Sasha-Ann Simons: Your district is going back to class in just a few weeks. How are you feeling about the start of the school year?

Michael Lubelfeld: I’m very excited about the start of the school year. Each year, we get a do-over in public education and we have a chance to give everyone the absolute best opportunities each year. Obviously, my heart goes out to everybody impacted by the Fourth of July shooting incident in Highland Park. Every victim had a tie to the Highland Park school system and to our city of Highland Park and Highwood. My heart goes out, my condolences go out, and my thoughts and prayers go out.

SAS: Let’s start going through this memo that you sent out to district families. In one part, you stressed the desire to create a ‘predictable school environment.’ How can you do that in the midst of so much unknown?

ML: We align our safety recommendations and actions to the Illinois Terrorism Task Force School Safety Group. And I’m sorry we even have to use words like that. But after Parkland in 2018, the Illinois Terrorism Task Force got together and made recommendations for people like myself that involved behavioral threat assessment, hardening or securing of facilities protocols, and response protocols in schools.

We also upped the ante with secure entry vestibules. We’re standardizing how you get in. We’re standardizing a bit more assertive Hi, how are you? Can I help you? Why are you here? protocols. We’re completing another comprehensive safety and security audit with a school security expert firm, and I’ve brought their consultants on ground literally today and last week and the week prior. In addition, we’re working with the Department of Justice Office of Victim Support specifically to get guidance on how to function as a public school system after a mass violence incident.

SAS: You talked about the different precautions and safeguards that’ll be put in place. I wonder how it’ll feel walking the halls for the kids. Is it going to feel like they’re in jail? Is it going to be that militant?

ML: No, Sasha, and I’m glad you asked. First of all, we ran summer school July 5. It was a huge decision to make. We ran summer school, we had extra personnel on staff, extra counseling personnel on staff. We met with the teachers and staff prior … we ran a school of more than 500 kids in July after this mass shooting to make the students realize school was still a safe and joyous place.

Going forward this year, you’re going to see things like bollards — either planters or other things that are somewhat conspicuous just as a gesture to make sure a vehicle couldn’t enter into the school. You always weren’t able to be buzzed into the building itself, but the vestibule was open. Not anymore. Now, that’s not like a prison — that’s just like a school with a bit more enhancements in terms of security. In addition, a lot of the actions are internal. We’re looking at door-locking mechanisms that have sensors and alarms. Those are not really visible to the public but they’re going to be real visible to personnel, meaning that if you prop a door open we’re going to get an alarm. Are we investigating and researching weapon’s detections systems and things like that? Yes. Are we going to be planning to implement them immediately? I don’t believe so, but I have another special board meeting Thursday and everything’s on the table.

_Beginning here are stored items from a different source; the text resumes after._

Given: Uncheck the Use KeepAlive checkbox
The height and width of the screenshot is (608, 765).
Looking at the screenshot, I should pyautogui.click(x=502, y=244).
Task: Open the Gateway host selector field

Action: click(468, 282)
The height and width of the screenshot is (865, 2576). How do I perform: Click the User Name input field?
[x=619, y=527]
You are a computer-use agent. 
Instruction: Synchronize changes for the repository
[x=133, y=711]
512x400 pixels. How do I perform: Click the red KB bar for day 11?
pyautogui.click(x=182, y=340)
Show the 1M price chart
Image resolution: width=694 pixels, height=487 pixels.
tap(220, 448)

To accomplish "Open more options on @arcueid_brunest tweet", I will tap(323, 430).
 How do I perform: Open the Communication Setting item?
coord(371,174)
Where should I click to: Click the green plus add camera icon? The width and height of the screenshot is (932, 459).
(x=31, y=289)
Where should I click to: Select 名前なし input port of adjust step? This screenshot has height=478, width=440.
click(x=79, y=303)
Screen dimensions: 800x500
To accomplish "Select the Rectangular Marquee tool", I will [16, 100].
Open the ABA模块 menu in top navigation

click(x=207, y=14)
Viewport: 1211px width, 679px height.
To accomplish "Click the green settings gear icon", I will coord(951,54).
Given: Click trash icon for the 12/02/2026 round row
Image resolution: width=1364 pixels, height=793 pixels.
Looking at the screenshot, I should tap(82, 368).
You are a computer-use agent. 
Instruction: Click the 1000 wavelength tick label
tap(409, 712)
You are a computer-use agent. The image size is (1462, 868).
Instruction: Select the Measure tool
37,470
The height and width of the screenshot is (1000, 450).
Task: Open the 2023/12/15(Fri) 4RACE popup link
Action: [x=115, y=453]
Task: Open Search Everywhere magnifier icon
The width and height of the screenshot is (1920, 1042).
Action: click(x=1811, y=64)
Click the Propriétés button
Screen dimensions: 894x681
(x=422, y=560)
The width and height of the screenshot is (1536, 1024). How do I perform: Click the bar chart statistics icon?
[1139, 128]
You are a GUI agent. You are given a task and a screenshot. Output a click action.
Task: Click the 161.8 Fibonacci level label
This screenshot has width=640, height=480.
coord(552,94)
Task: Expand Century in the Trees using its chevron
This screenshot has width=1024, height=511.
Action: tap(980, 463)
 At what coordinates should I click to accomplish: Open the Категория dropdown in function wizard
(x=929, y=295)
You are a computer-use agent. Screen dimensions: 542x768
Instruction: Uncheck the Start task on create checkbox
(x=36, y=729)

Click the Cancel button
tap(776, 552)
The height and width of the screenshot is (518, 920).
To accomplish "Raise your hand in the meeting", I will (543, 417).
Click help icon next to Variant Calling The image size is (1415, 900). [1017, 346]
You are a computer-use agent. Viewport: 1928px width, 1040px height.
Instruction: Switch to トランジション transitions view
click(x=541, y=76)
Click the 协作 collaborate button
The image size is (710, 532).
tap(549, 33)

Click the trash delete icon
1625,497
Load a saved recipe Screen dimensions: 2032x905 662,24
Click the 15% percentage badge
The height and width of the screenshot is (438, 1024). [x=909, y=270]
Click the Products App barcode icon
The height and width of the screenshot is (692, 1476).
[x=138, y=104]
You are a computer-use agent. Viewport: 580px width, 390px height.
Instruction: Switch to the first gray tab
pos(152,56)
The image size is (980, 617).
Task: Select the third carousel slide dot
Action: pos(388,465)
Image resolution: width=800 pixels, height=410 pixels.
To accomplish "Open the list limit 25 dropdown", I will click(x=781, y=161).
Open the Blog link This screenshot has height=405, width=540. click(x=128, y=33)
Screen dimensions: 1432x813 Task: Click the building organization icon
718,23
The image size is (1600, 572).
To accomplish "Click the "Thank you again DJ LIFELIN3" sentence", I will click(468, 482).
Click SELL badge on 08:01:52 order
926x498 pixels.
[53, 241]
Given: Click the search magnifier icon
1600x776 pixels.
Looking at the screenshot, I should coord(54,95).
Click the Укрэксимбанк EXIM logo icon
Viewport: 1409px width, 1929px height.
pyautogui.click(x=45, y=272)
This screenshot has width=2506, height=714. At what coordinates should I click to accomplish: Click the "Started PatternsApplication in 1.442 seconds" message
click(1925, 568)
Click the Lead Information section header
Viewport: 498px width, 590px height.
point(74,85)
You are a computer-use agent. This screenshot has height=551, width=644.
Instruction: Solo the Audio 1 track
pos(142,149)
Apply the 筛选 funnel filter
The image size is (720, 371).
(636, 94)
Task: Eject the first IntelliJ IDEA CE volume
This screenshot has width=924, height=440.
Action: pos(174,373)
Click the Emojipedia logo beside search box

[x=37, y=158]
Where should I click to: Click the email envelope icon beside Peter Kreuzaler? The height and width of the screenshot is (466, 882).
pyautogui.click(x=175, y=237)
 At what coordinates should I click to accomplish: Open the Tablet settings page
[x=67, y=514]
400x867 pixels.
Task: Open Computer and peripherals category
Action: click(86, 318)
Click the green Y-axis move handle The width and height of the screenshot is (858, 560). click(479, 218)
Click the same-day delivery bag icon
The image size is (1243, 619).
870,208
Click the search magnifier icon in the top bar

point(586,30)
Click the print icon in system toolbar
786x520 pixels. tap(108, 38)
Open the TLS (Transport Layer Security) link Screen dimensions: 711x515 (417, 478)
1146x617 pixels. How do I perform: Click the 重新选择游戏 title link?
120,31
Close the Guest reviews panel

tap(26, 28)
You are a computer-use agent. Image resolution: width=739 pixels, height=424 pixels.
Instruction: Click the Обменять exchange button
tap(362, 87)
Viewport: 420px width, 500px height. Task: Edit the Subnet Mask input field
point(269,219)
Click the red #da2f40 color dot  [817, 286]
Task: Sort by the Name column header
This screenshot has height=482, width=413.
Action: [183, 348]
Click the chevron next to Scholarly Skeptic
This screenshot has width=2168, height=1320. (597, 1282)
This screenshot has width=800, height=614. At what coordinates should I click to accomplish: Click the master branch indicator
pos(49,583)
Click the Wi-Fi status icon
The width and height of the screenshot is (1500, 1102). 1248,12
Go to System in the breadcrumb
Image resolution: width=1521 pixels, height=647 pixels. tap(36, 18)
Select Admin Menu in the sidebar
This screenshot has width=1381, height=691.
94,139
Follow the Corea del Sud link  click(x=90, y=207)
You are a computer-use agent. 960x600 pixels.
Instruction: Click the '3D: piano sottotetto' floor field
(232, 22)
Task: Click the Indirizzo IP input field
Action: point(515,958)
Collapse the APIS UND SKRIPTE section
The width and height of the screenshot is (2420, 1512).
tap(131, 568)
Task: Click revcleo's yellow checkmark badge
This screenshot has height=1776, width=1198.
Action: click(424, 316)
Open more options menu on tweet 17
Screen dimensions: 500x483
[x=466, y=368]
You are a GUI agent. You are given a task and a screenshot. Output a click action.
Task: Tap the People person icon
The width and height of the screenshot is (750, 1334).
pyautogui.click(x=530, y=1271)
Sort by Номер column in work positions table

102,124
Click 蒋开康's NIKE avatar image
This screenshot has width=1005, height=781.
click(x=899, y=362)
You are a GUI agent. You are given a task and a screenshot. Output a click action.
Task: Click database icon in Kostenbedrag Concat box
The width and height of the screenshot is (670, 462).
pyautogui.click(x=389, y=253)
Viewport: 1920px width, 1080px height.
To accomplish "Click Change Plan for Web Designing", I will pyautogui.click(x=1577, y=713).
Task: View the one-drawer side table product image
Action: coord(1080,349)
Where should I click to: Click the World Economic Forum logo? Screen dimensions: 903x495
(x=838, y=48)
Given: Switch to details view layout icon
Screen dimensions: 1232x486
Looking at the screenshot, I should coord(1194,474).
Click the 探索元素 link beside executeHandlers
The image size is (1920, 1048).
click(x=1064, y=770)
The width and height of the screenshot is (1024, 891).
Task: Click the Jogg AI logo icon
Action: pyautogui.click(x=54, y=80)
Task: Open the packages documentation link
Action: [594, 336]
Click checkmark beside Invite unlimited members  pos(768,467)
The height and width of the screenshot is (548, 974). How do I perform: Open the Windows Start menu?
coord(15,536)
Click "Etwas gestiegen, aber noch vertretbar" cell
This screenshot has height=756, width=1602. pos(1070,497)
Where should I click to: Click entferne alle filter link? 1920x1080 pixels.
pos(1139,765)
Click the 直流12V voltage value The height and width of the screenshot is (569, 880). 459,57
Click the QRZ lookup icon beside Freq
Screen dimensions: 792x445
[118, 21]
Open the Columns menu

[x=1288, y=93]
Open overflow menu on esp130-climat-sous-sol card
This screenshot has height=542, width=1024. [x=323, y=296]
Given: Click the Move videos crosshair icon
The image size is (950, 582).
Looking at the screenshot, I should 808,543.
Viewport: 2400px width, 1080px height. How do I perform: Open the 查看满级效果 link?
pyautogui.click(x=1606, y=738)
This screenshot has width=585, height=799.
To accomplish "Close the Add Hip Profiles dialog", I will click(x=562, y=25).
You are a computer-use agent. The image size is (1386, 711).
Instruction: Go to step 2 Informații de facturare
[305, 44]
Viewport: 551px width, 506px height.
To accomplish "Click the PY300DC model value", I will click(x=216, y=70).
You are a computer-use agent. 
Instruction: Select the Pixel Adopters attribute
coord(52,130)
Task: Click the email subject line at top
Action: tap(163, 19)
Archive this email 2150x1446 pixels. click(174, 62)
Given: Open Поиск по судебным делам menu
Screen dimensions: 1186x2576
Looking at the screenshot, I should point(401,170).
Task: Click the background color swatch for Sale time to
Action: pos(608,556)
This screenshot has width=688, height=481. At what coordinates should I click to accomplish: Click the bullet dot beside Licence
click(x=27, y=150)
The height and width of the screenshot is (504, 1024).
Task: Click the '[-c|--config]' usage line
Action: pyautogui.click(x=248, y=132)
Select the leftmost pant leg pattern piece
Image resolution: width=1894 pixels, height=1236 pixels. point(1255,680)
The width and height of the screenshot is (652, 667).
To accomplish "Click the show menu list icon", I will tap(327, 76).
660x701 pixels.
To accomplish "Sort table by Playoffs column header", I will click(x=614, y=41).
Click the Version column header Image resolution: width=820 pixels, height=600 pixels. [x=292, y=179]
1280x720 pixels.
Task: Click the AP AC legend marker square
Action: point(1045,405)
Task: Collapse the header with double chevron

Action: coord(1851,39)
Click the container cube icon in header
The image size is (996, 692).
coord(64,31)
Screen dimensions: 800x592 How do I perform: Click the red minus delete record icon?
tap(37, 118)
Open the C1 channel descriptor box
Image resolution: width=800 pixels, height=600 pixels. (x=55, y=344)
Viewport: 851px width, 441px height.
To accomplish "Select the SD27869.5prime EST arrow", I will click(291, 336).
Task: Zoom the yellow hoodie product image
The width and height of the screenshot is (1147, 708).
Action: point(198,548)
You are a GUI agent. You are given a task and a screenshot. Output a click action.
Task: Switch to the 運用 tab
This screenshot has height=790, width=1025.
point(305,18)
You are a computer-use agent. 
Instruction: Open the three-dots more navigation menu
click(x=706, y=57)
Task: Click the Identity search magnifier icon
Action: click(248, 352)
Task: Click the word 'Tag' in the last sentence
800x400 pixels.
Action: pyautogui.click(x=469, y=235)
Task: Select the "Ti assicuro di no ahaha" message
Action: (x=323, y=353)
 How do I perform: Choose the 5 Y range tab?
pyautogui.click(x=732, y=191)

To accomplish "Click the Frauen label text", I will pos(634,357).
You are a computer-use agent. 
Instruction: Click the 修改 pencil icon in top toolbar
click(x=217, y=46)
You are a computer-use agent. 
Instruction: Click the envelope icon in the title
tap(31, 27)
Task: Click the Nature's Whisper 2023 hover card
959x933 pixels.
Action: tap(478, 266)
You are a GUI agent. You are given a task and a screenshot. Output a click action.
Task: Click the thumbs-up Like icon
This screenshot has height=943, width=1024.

SAS: Let’s dig in, superintendent, to the steps you’re taking to address students' mental health. You’re spending a lot of resources on this.

ML: We are. The students’ mental health is absolutely and unequivocally the most important health we have. Learning cannot take place until or unless students are feeling safe, and our teachers too. We like to say that we Maslow before Bloom, referring to Abraham Maslow’s psychological needs theories versus Benjamin Bloom’s cognitive needs. We have things in place called Second Step, it’s a social-emotional curriculum. We have Calm Classroom, where we teach mindfulness. We have something called “Sown to Grow,” which is going to be a weekly, regular check-in: How are you feeling? How are you doing? How did you like the lesson? We have increased our training of crisis prevention. We also do what’s called a universal screener. That means we give every child a test on their mental health: How do you feel? Are there threat indicators? Does someone need more help? And we’ve got the resources and the trained personnel inside and outside to help.